Jagmeet Singh carries himself as a man thoroughly comfortable with his old world heritage, a devout Sikh who conceals his never-cut hair beneath a turban and carries a kirpan wherever he goes. Doubtless many members of the NDP — the party he's now running to lead — will feel supremely enlightened when they cast a ballot for this striking symbol of Canadian multiculturalism: the first non-white, non-Christian to have a credible shot as a prime ministerial candidate. Should he become head of the party (which seems likely, given the extraordinary charisma gap between him and his opponents) one imagines the world will soon be bombarded with headlines about how only in hyper-tolerant Canada could such an ostentatiously exotic politician be welcomed.
Singh's political fortunes have obviously yet to fully unfold, yet if he is embraced as widely as expected — not just as NDP leader, but a symbol of something unique and special about Canada — it will occur in spite of any genuine diversity a man of his background might be expected to bring to our politics.
On the surface, what would seem to make Singh most politically interesting is the tension between his socially conservative faith and the secular-progressive worldview of his party.
Sikhism is a strict and organized religion with more than a passing resemblance to Catholicism. It purports the existence of a single judgmental God, acknowledges the authority of a church hierarchy — the highest-ranking figure being the head of India's Akal Takhat temple, which literally translates to "Throne of God" — and offers an explicit code of morality, through the archived teachings of its past gurus and the Sikh Rehit Maryada, an even more utilitarian guide to righteous living.
On the host of what we now refer to as "social issues," Sikhism offers answers little different from those of conservative Christians. Human life is said to begin at conception, and God is said to have created two distinct genders who exist to marry and procreate. Though the faith purports gender equality, men are tasked with unique leadership responsibilities women are not. Drugs and adultery are considered extremely grievous sins.
No one honestly expects Jagmeet Singh to incorporate any of this into his political agenda as New Democrat leader. To the extent he'll be allowed to hold conservative beliefs about gender, human life, sexuality, or marriage, they'll be expected to be deeply private opinions never articulated in public — not even if prefaced by "while I may personally believe…" Indeed, if most secular-progressives are honest with themselves, they'd probably say they don't really want Singh opposing gay marriage or abortion when he's sitting alone with God in a moment of quiet spiritual reflection, either. What they want is for him to march in Toronto's pride parade and call abortion a woman's "right to choose" — which is what he's already done.

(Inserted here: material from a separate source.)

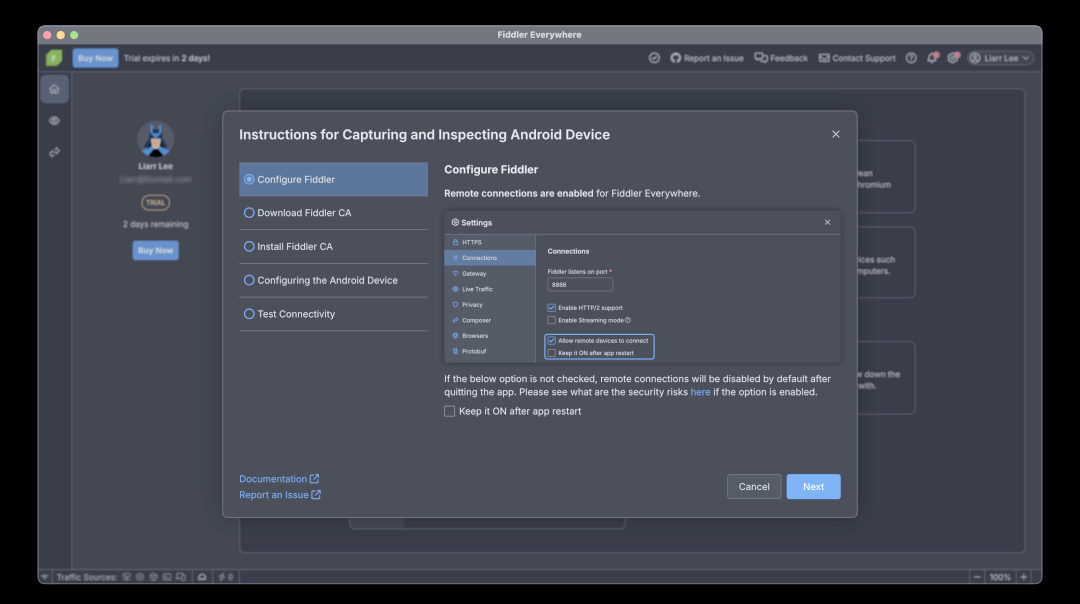
Task: Expand the Liarr Lee account dropdown
Action: (x=1000, y=58)
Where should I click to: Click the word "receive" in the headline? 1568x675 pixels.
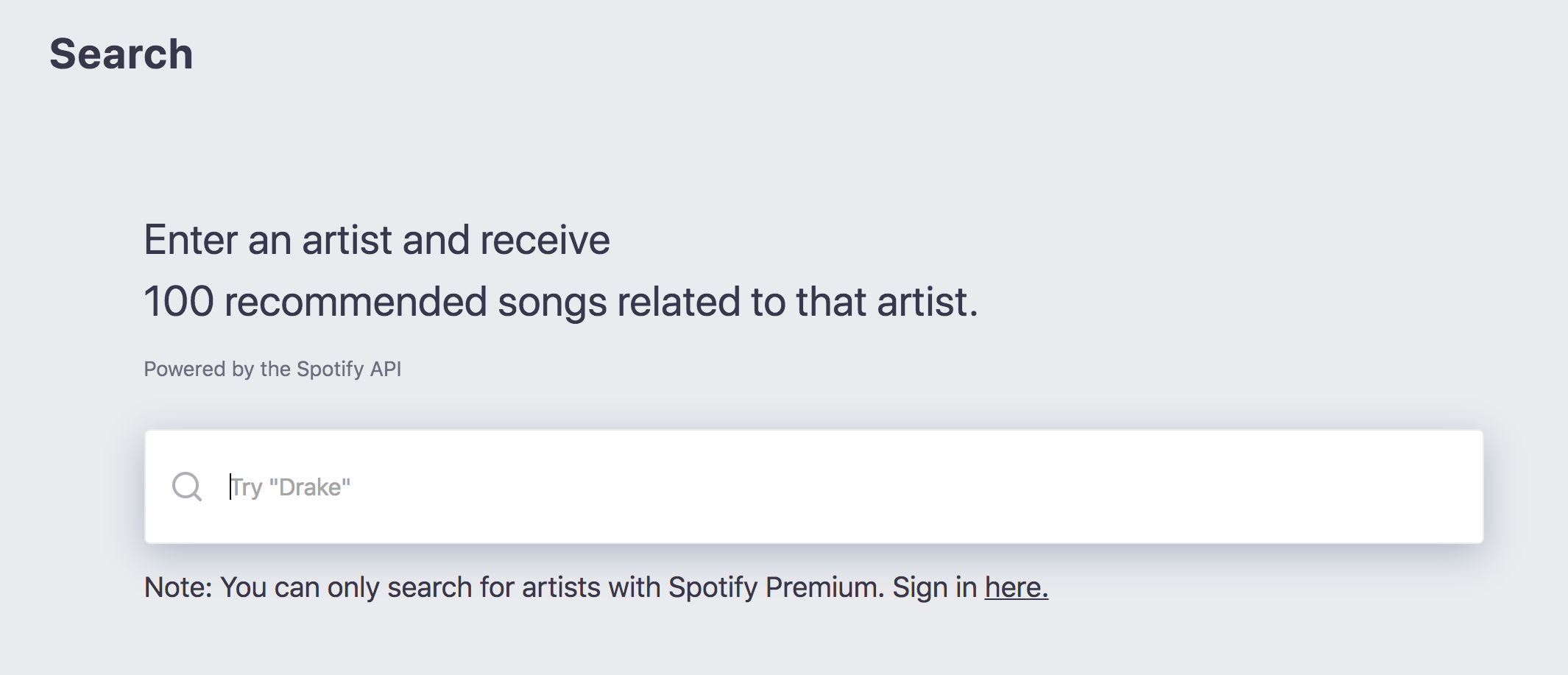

For that matter, no NDP member wants Mr. Singh to have a unique perspective on aboriginal or French-Canadian rights informed by his experience as a first-generation Canadian whose family has only been here a few decades. The bigotry he experienced personally, and his family's lack of continuity with the Anglo-Canadian "settler" class, must not detract or moderate his engagement with the white establishment's view that the historic victimization of Canada's French and aboriginal populations outrank those of all other groups, and must therefore enjoy a permanently preeminent place in the national hierarchy of suffering. Singh demonstrated fluency with such expectations in his inaugural campaign speech, where he spoke of learning to appreciate the "parallels" of his own community's struggles to that of the French-Canadians, and listed "reconciliation with indigenous peoples" as one of his four policy priorities.
What progressive voters really want and what Singh seems eager to offer, in sum, is a candidate who while visibly "diverse" offers no perspectives, opinions, or priorities that substantially differ from that of a standard white, urban, irreligious liberal Canadian. This is diversity of the easiest kind — the sort that requires no real tolerance to embrace, since you're not being asked to tolerate anything new or challenging.
As I've said before, I believe Singh has the potential to be a formidable force in Canadian politics. His ardent progressivism (wherever it originates), coupled with a desire among many liberal voters to support a nonwhite prime minister, have strong potential to fracture the left and erode Justin Trudeau's electoral base. But all this ultimately reveals is the superficiality of political diversity in modern Canada: a rainbow of faces with identical minds.